ABCC8 and KCNJ11 molecular spectrum of 109 patients with diazoxide-unresponsive congenital hyperinsulinism

重氮氧化物 先天性高胰岛素血症 磺酰脲受体 突变 高胰岛素血症 复合杂合度 遗传学 遗传异质性 医学 生物 内科学 基因 胰岛素 表型 蛋白质亚单位 胰岛素抵抗
作者
Christine Bellanné‐Chantelot,Cécile Saint‐Martin,M.J. Santiago Ribeiro,Chantal Vaury,Virginie Verkarre,Jean‐Baptiste Arnoux,Vassili Valayannopoulos,Sandrine Gobrecht,Christine Sempoux,Jacques Rahier,Jean‐Christophe Fournet,Francis Jaubert,Yves Aigrain,Claire Nihoul‐Feketé,Pascale de Lonlay
出处
期刊:Journal of Medical Genetics [BMJ]
卷期号:47 (11): 752-759 被引量:114
标识
DOI:10.1136/jmg.2009.075416
摘要

Background

Congenital hyperinsulinism (CHI) is characterised by an over secretion of insulin by the pancreatic β-cells.

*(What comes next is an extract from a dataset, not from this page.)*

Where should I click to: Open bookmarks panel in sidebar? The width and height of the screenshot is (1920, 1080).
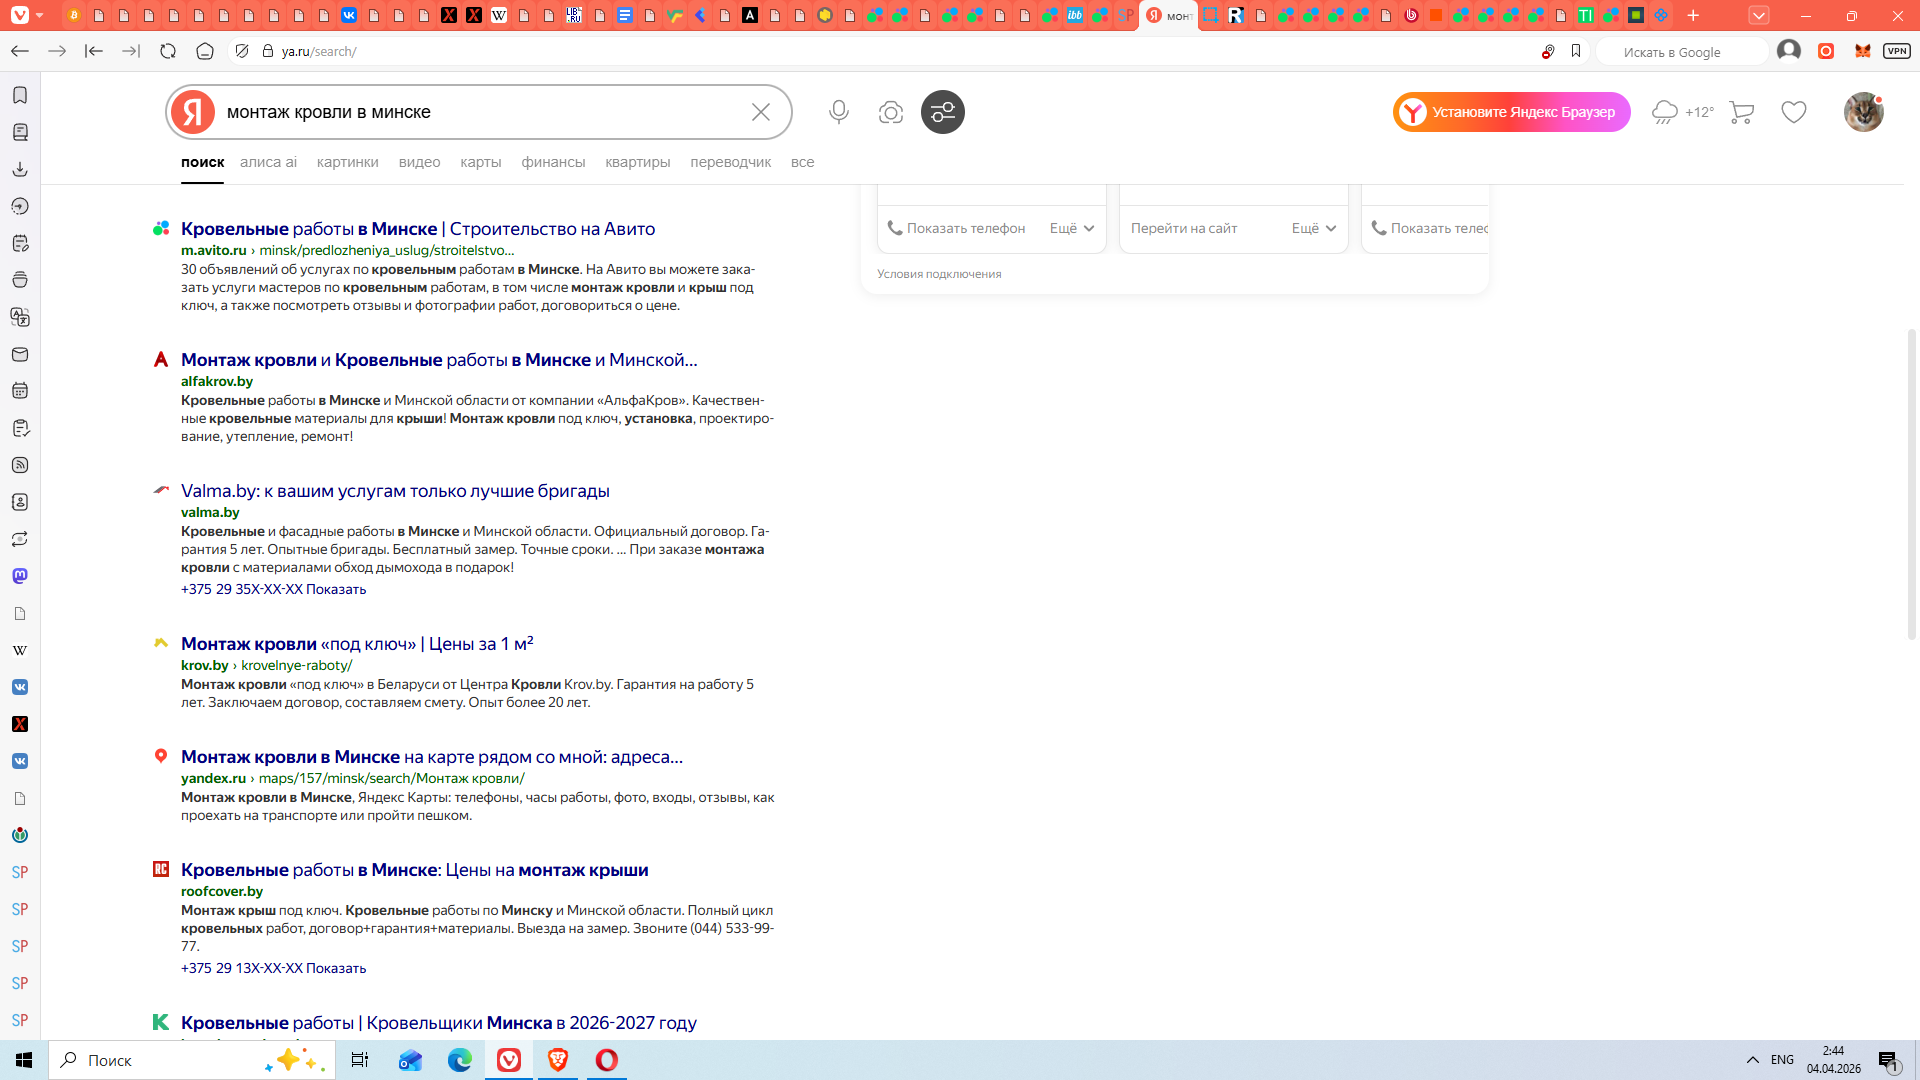click(x=20, y=95)
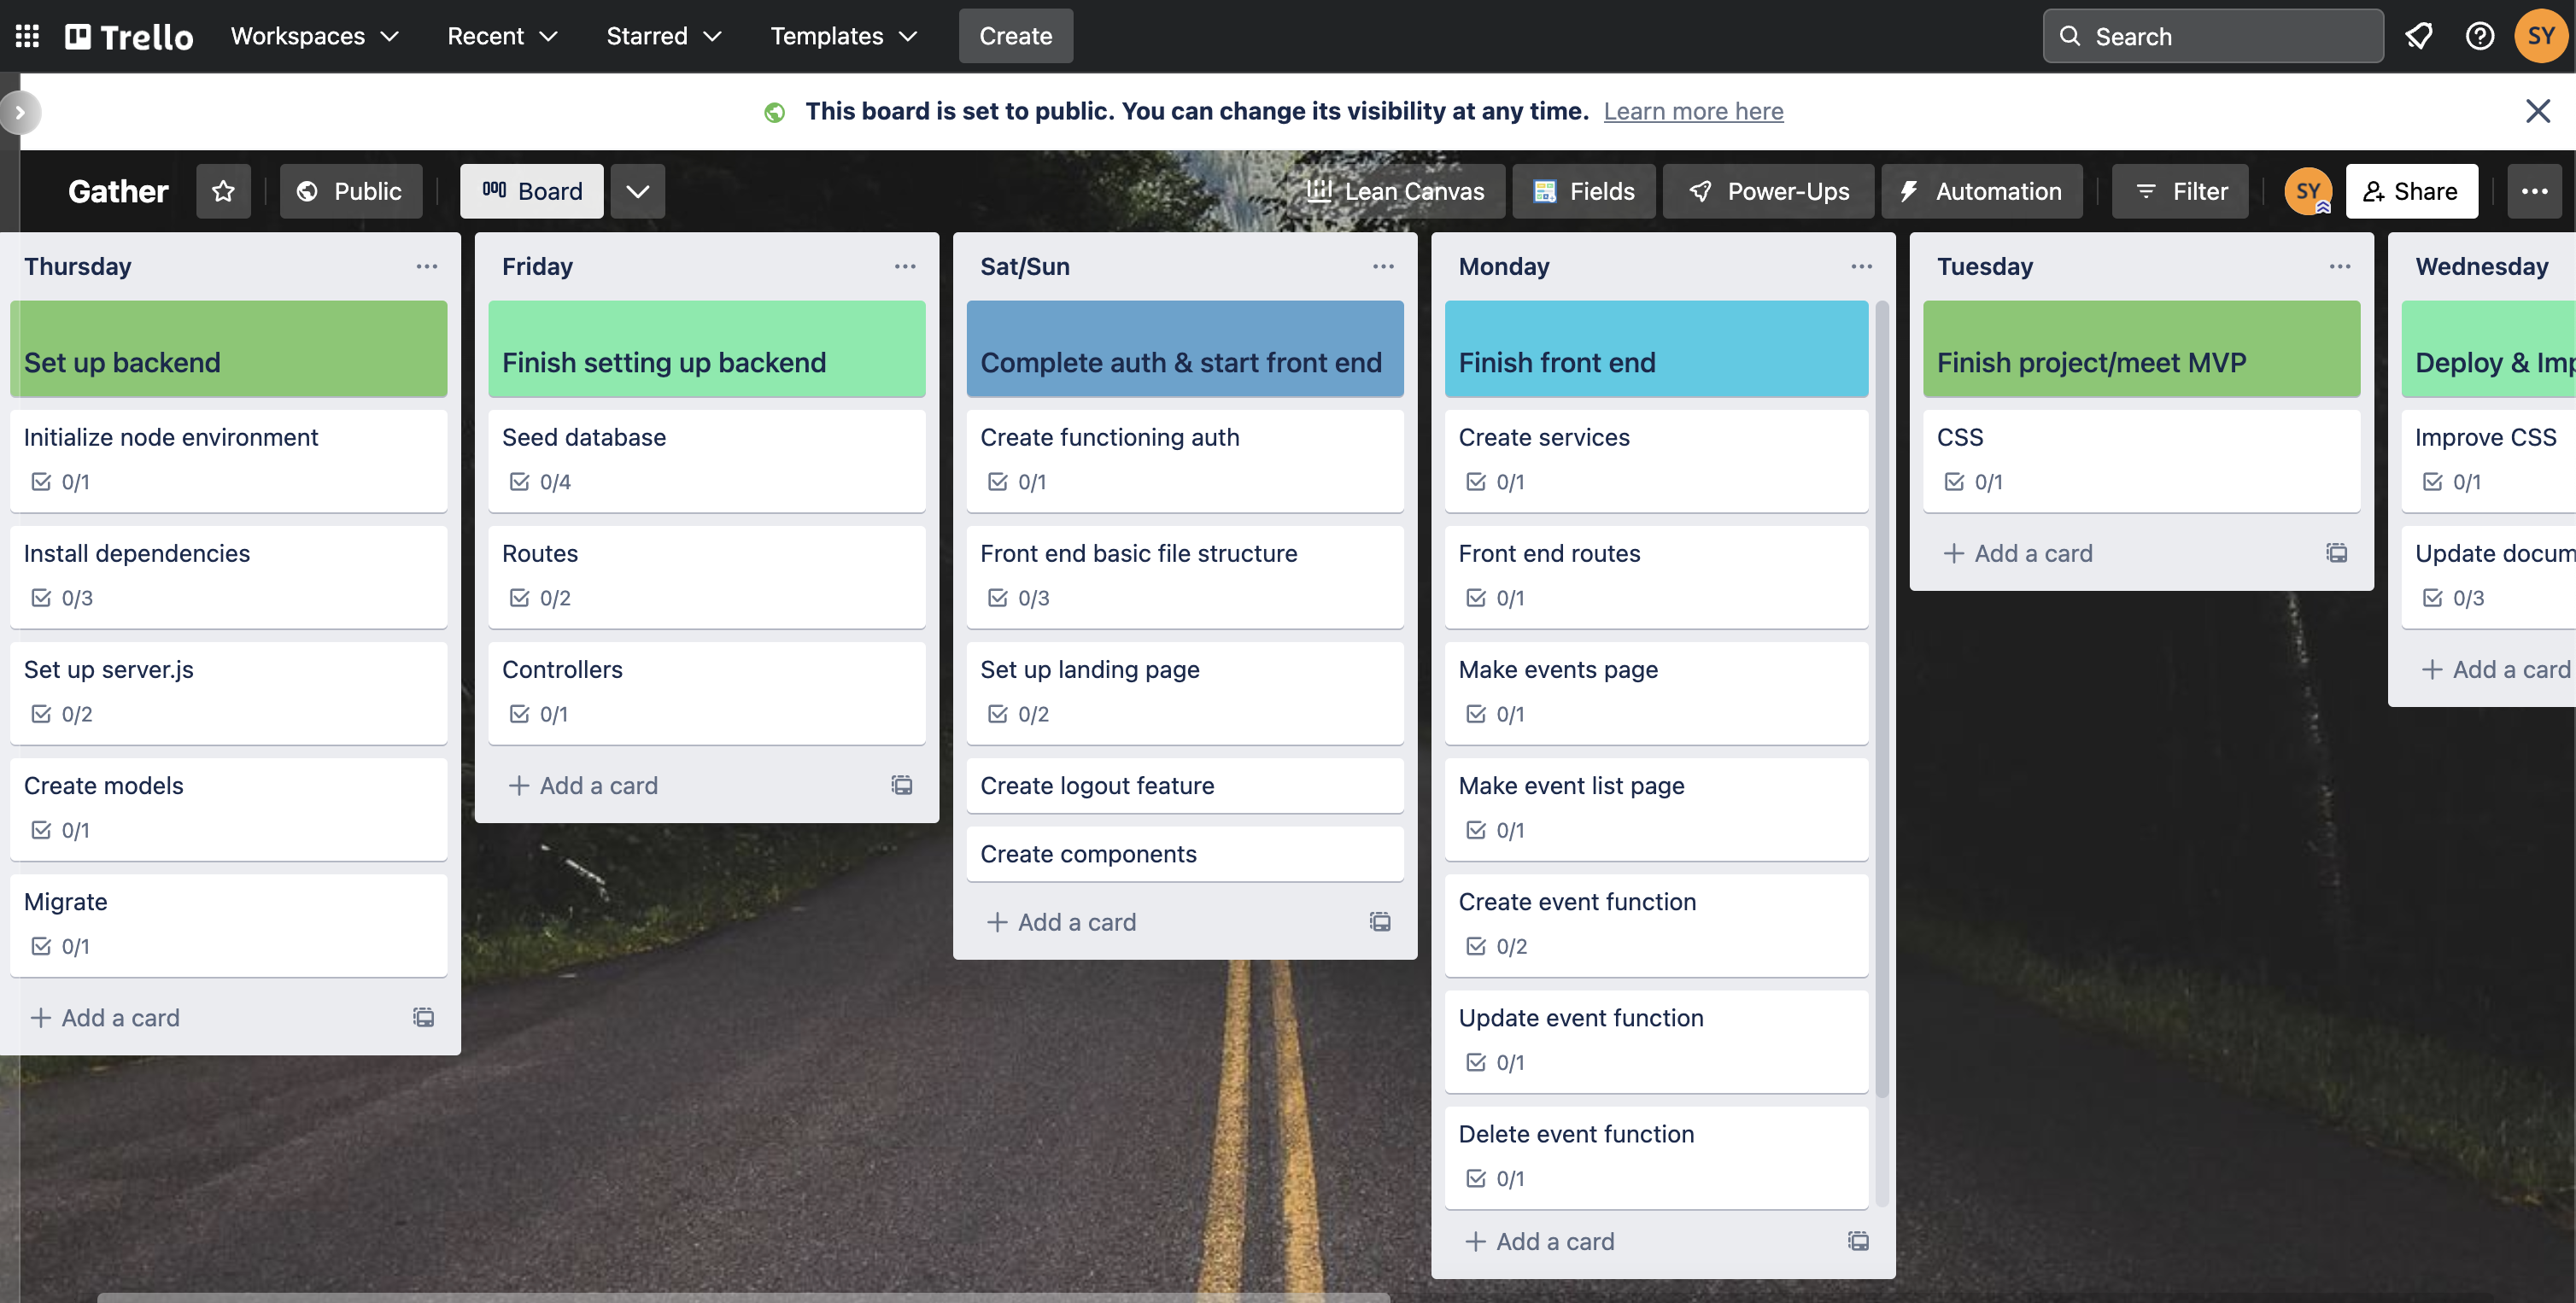The image size is (2576, 1303).
Task: Open the Fields panel
Action: point(1584,191)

This condition is mostly caused by mutations in ABCC8 or KCNJ11 genes encoding the SUR1 and KIR6.2 subunits of the ATP-sensitive potassium (KATP) channel. CHI patients are classified according to their responsiveness to diazoxide and to their histopathological diagnosis (either focal, diffuse or atypical forms). Here, we raise the benefits/limits of the genetic diagnosis in the clinical management of CHI patients.

Methods

ABCC8/KCNJ11 mutational spectrum was established in 109 diazoxide-unresponsive CHI patients for whom an appropriate clinical management is essential to prevent brain damage. Relationships between genotype and radiopathological diagnosis were analysed.

Results

ABCC8 or KCNJ11 defects were found in 82% of the CHI cases. All patients with a focal form were associated with a single KATP channel molecular event. In contrast, patients with diffuse forms were genetically more heterogeneous: 47% were associated with recessively inherited mutations, 34% carried a single heterozygous mutation and 19% had no mutation. There appeared to be a predominance of paternally inherited mutations in patients diagnosed with a diffuse form and carrying a sole KATP channel mutation.

Conclusions

The identification of recessively inherited mutations related to severe and diffuse forms of CHI provides an informative genetic diagnosis and allows prenatal diagnosis. In contrast, in patients carrying a single KATP channel mutation, genetic analysis should be confronted with the PET imaging to categorise patients as focal or diffuse forms in order to get the appropriate therapeutic management.